The Butler court certainly did remind trial courts that there is a distinction between the level of proof required to show aggrievement and that meant to prove the plaintiff’s case on the merits. This reminder, derived out of cases like Marashlian, supra, is important; it means that a plaintiff who shows aggrievement at trial does not automatically prevail on the merits, even if there is a close nexus between the grounds asserted for standing and those on which the plaintiff challenges substantively the result below. But this clear and correct principle does not yield the novel one advocated for by plaintiffs in this case: that any time a plaintiff at summary judgment puts in an opposing affidavit, the court’s task in determining standing is at an end. The Butler court did not say in that case that the litigation should have terminated at summary judgment, and never even should have reached trial. And yet, that is the result plaintiffs say should have obtained in the case at bar. In this case, the questions of fact left in controversy after summary judgment required trial by the court, and the finding of facts on those points is what I now turn to in this Decision.

[Note 3] Both traffic hour is 4:00 PM to 6:00 PM.

[Note 4] The two reports studied different intersections, so there is no way directly to compare the level of service analyses from each report.

[Note 5] This is so notwithstanding that, in a few instances, the extra few seconds involved might cause a reduction in the “level of service” measurements used by the traffic engineers to grade intersection performance. This occurs in these few instances only because the existing traffic passing through these intersections is right on the line dividing one level of service from the level below it. But the slight incremental delay produced by the project, whatever the letter grade that the intersection will have, results in only a very slightly more delayed intersection once the project’s predicted traffic enters the crossing.

[Note 6] In 2007, Chapman’s Reach had 124.967 shares, making it responsible for 13.61 percent. The Seaport had 73 shares, or 7.95 percent. Twelve developments participate in the current share allocation, totaling 918.087 shares. The additional units at the proposed 260 Victory Road project would bring the total number of shares to 932.118.
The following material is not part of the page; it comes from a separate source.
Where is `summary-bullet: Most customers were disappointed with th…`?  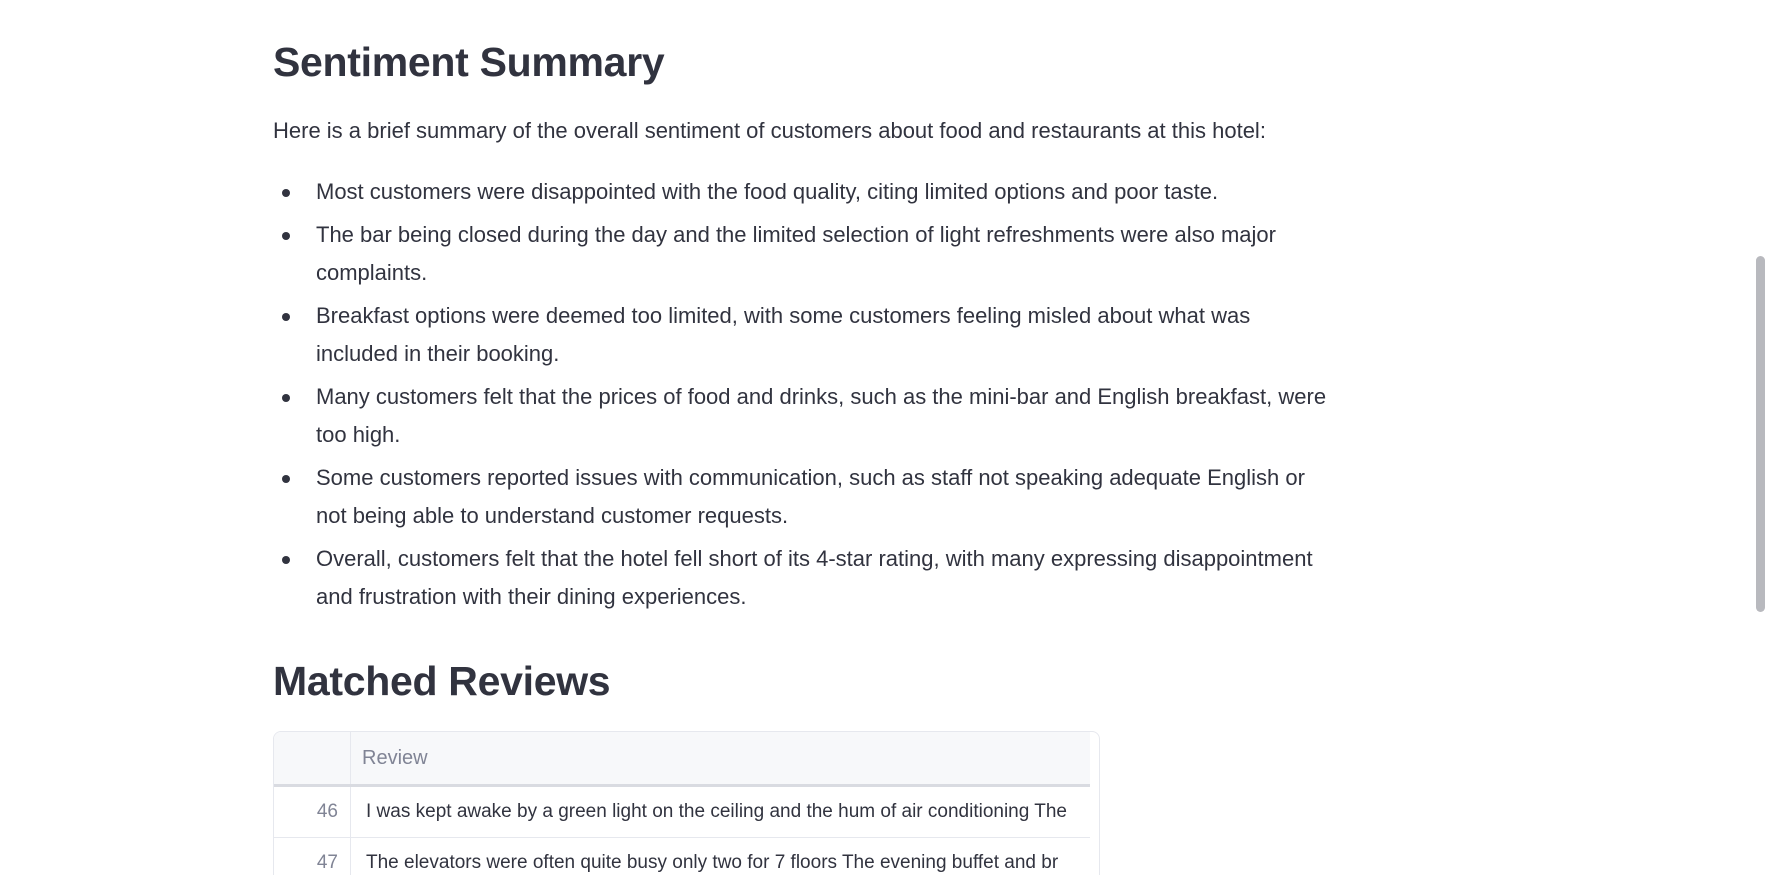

[Note 7] Under Marashlian, a comparison of harm threatened post-decision with harm threatened by some other hypothetical use available as of right, while potentially helpful, is not dispositive.

[Note 8] In so deciding, I rely upon and adopt the analysis on this point in the summary judgment order.

[Note 9] Since the trial in this case, the parties have made known to the court proceedings in the City of Quincy to amend the zoning ordinance in a way which at least some of the parties contend may yield a change in the way the challenged project’s density would be computed. There are issues about the effectiveness of these proceedings to amend the ordinance, given a reported veto by the City’s Mayor and the action following that veto by the City Council. There also are issues about whether and how such an amendment, even if in force now, ought to apply to the Special Permit and the project it authorized.

The court will defer entry of judgment in this case for a short time to allow the parties, by their counsel, to weigh in on these questions. All parties are to confer through counsel and then file, within thirty days, a joint written report giving their collective or respective views on how the court ought to address these issues, and whether or not entry of judgment in this case ought be deferred to address them. Based on the report the court receives, it will either schedule a hearing or proceed, without hearing, to issue either the judgment or a further order.